## TEXT SHOWN
Music has always been an important part of my life, and to be honest I’m not sure where I’d be without music. That said, I heard Springsteen say in an interview once that he gets away with certain things lyrically that an author/poet would not because he has, “the music raging underneath.” On the page, however, we only have our words and the way we present them — since I didn’t have instruments/a rumbling beat surrounding my poems, I felt it was my responsibility when writing Manoleria to create that “rage” through hiccups/gaps/gasps/delay/disruption. My goal, then, is for you (as a reader) to hear/read the poems the same way I do — so that we (and pardon the terrible cliché here) hear the same song, even if we hear different singers, from different speakers, in different cars, driving down different highways.

AS: I want to pick up later on these comments about music.

However, let’s follow this for a moment: “Not such a subtle metaphor,” you say, and certainly one of the most striking aspects of this book is its unapologetic use of physically grotesque description — of violent forces working their way through the narrator’s body, and of violences imposed on the narrator from without. Whether metaphorically, psychologically, or purely in terms of imagery, there is nothing subtle in the presentation of Manoleria’s main current. It is pure voltage. And, in the wake of the visceral experience of reading these poems, I’m inclined to think that subtlety is overrated.

Psychological terror is something I’m accustomed to in my reading of contemporary poetry — it’s the physical element foregrounded here that I have encountered much less frequently.

What’s interesting to me about it, and to bridge this back to disruption somewhat, is that for all that the world is unflinching around the disruptive force that the narrator might logically become, so too is the narrator entirely calm in the face of all that afflicts or disrupts him. It’s as though there is a mutually derived accord between the disruptive force and the would-be disrupted audience that above all else remaining calm is necessary in these circumstances. As a reader, I find this sort of in-narrative agreed-upon equivocality to be rather calming. I wonder if you could speak some to the impact of an equivocal (or dogged, or numbed) tone on these poems, and your experience writing them?

## REQUEST A
Retype the Manoleria interview from "However, let’s follow" up to and including "much less frequently.".
## REQUEST B
Rewrite the paragraph of the Manoleria interview beginning "However, let's follow this for a moment" in a shorter form that keeps its main facts.
The data after this point has no connection to the Manoleria interview.

## ENTRIES

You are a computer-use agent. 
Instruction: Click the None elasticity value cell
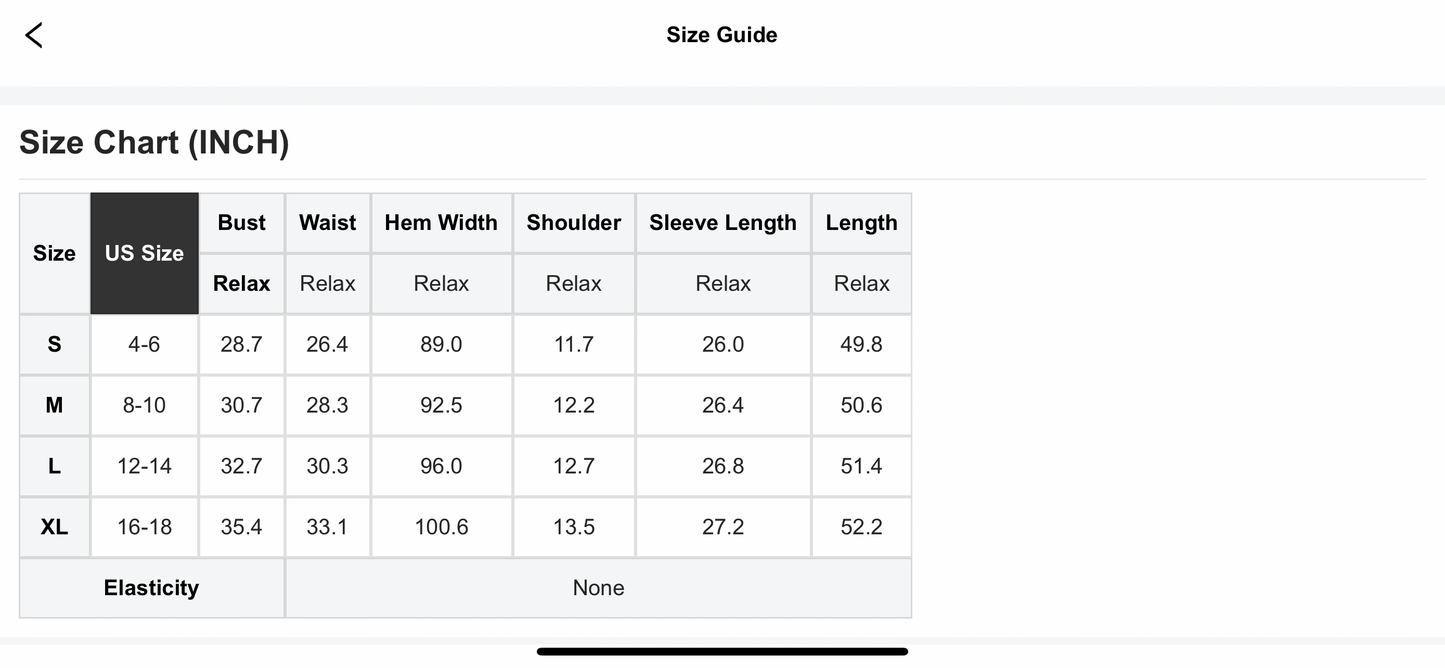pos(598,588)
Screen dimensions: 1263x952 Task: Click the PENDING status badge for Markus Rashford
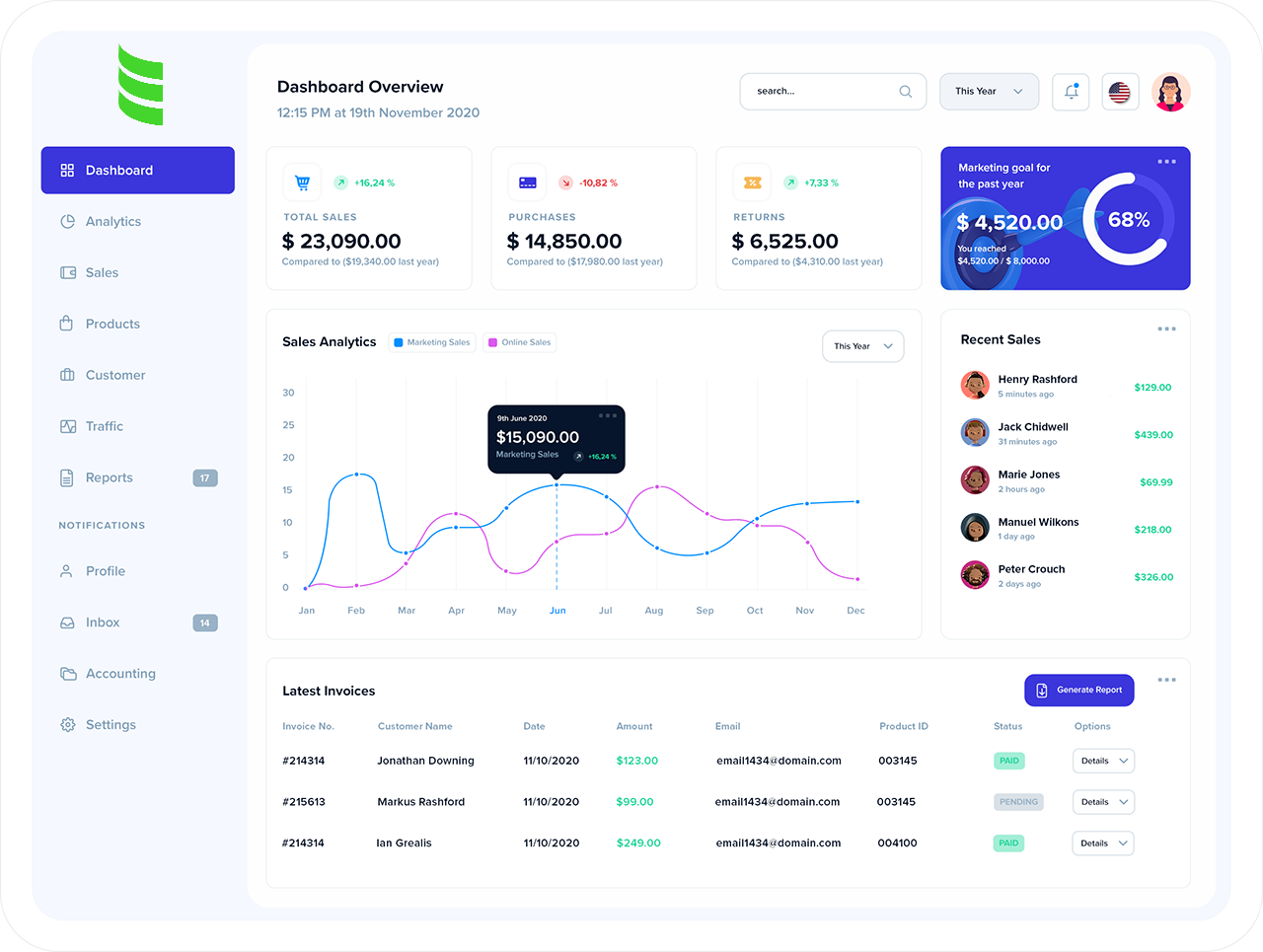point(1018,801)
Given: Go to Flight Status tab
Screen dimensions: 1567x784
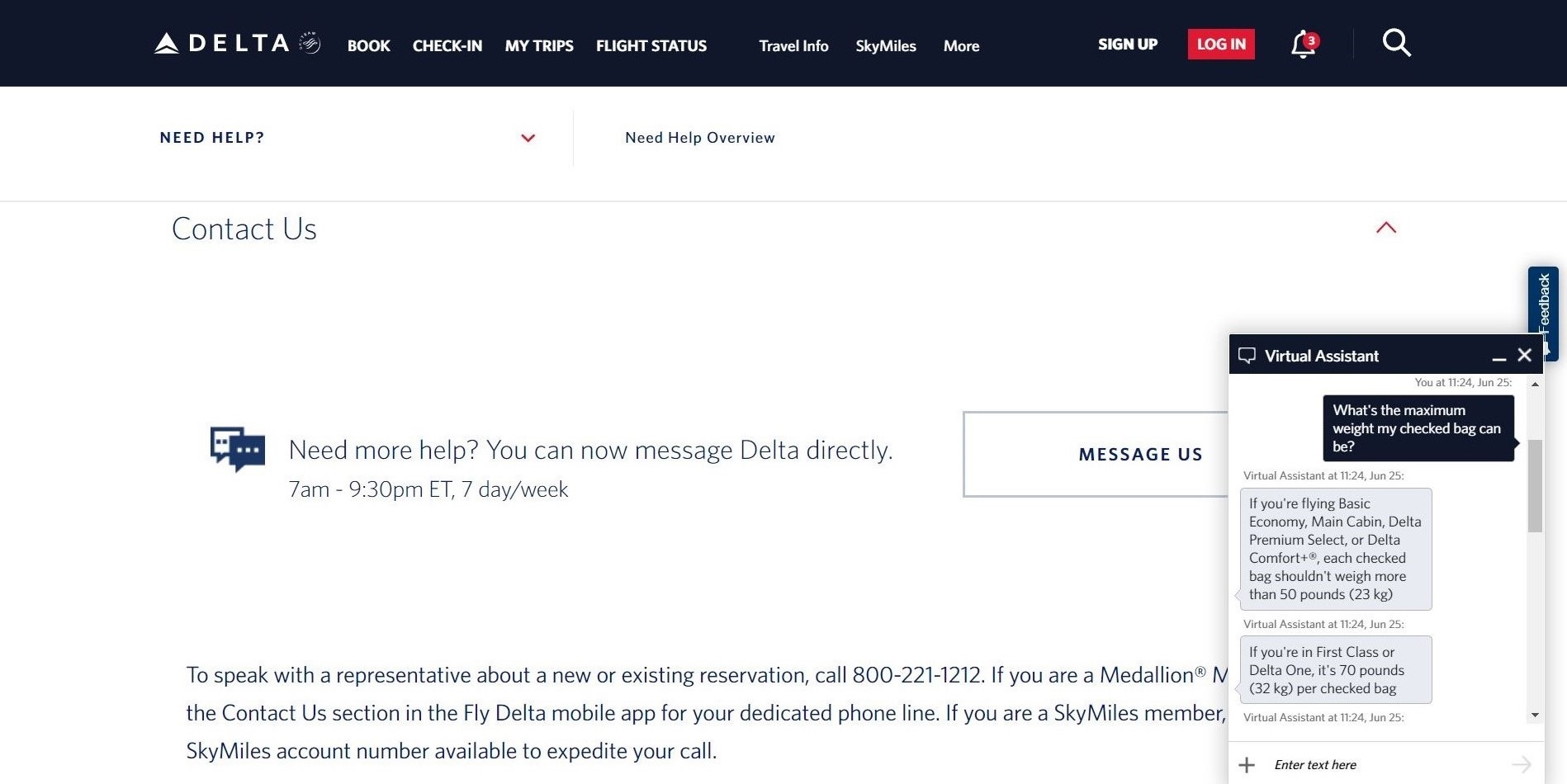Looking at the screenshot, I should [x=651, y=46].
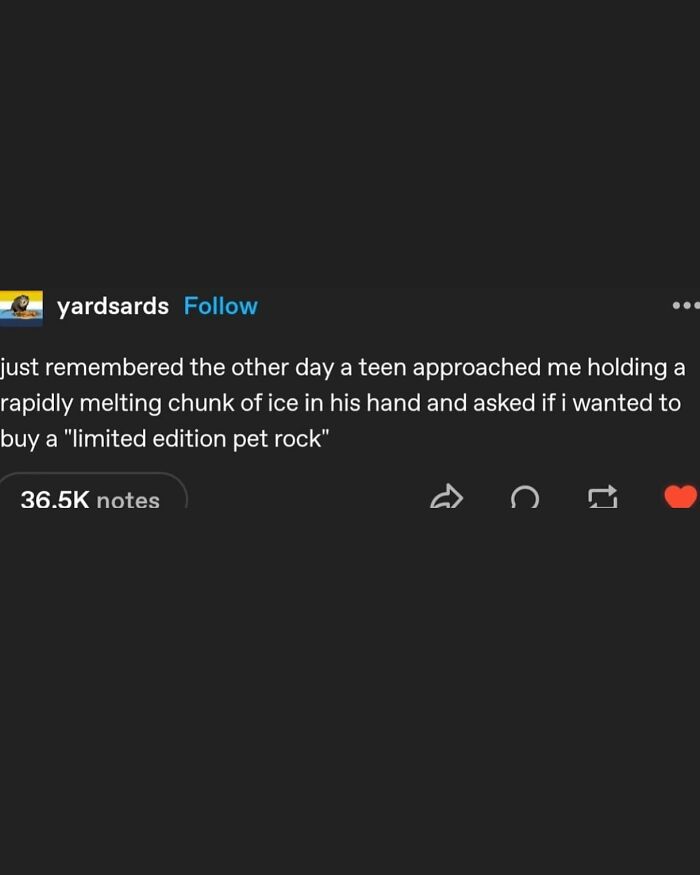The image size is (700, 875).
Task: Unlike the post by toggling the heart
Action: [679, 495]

## FINISHED ANSWER A
However, let’s follow this for a moment: “Not such a subtle metaphor,” you say, and certainly one of the most striking aspects of this book is its unapologetic use of physically grotesque description — of violent forces working their way through the narrator’s body, and of violences imposed on the narrator from without. Whether metaphorically, psychologically, or purely in terms of imagery, there is nothing subtle in the presentation of Manoleria’s main current. It is pure voltage. And, in the wake of the visceral experience of reading these poems, I’m inclined to think that subtlety is overrated.

Psychological terror is something I’m accustomed to in my reading of contemporary poetry — it’s the physical element foregrounded here that I have encountered much less frequently.

## FINISHED ANSWER B
A striking feature of this book is its unapologetic, physically grotesque description of violent forces moving through the narrator's body and of violence imposed on the narrator from outside. Metaphorically, psychologically and in its imagery, Manoleria's main current is not subtle; it is pure voltage. After reading these visceral poems, I'm inclined to think subtlety is overrated.